_EXERCISE REQUIREMENTS_:
1. Repeat the part of the records that starts with the line containing "This screenshot has height=1436, width=2552." and runs through the end of the records, copying it word for word.
2. Continue the forum thread about cheap backcountry boots from the point where it stops.

_DOCUMENT TEXT_:

────────────────

# Cheap backcountry boots?



## Sporksrule (Jan 7, 2004)

*backcountry boots*

Hey...  

I found a few sites and places that have better deals on backcountry boots..still not cheap

http://www.sierratradingpost.com/product.asp?base_no=64246

http://outdoor-apparel-gear.1.best-buy-cheap-gear.com/?itemIDprev=1&items=11

http://www.epinions.com/otdr-Winter...att__~1/sort_~title/pp_~1/sort_dir_~asc/pa_~1


----------



## Chris Webster (Oct 30, 2003)

I thought I some last years Lasers on sale at Neptune's last week for about $250, not sure about sizes....

--Chris


----------



## cosurfgod (Oct 10, 2003)

────────────────

Entries showing where items appear:
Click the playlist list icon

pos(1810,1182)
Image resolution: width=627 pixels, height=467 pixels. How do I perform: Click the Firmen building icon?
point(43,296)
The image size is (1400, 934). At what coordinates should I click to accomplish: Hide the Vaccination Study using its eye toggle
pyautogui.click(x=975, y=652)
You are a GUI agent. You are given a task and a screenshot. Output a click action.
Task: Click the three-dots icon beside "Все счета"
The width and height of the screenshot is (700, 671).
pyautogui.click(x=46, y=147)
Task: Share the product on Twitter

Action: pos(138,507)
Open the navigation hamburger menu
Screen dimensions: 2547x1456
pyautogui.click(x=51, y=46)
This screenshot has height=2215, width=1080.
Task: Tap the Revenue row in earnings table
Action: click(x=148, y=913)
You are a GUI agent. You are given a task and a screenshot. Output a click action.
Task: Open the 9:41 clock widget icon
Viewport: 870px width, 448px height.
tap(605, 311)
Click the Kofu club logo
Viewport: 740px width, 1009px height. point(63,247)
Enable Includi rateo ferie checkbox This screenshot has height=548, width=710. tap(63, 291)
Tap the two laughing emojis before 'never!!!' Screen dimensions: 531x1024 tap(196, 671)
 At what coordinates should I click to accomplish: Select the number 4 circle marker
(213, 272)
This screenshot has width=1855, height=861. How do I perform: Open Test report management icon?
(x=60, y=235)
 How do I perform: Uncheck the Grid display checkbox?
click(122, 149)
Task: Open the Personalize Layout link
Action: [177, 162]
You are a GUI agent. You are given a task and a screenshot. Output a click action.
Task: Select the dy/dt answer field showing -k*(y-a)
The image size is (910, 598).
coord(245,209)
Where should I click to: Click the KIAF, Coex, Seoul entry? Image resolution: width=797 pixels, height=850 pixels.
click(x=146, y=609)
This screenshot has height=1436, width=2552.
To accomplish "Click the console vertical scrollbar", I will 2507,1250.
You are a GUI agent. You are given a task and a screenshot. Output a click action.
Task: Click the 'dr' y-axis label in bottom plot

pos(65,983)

────────────────

_RESPONSES TO THE EXERCISE_:
1.
This screenshot has height=1436, width=2552.
To accomplish "Click the console vertical scrollbar", I will 2507,1250.
You are a GUI agent. You are given a task and a screenshot. Output a click action.
Task: Click the 'dr' y-axis label in bottom plot

pos(65,983)

2.
I have a pair of Scarpa T1 size 10 for sale for $100. I am in Durango but I will ship for free. They have been used but are cheap and still good. Give me a call or e-mail if you are interested.

[email protected]
970-749-1789


----------



## Alek (Oct 23, 2003)

*Thanks Sporksrule!*

Thanks for the links Sporksrule! I will look into it.

I went to Neptune's but they only have men's 5s...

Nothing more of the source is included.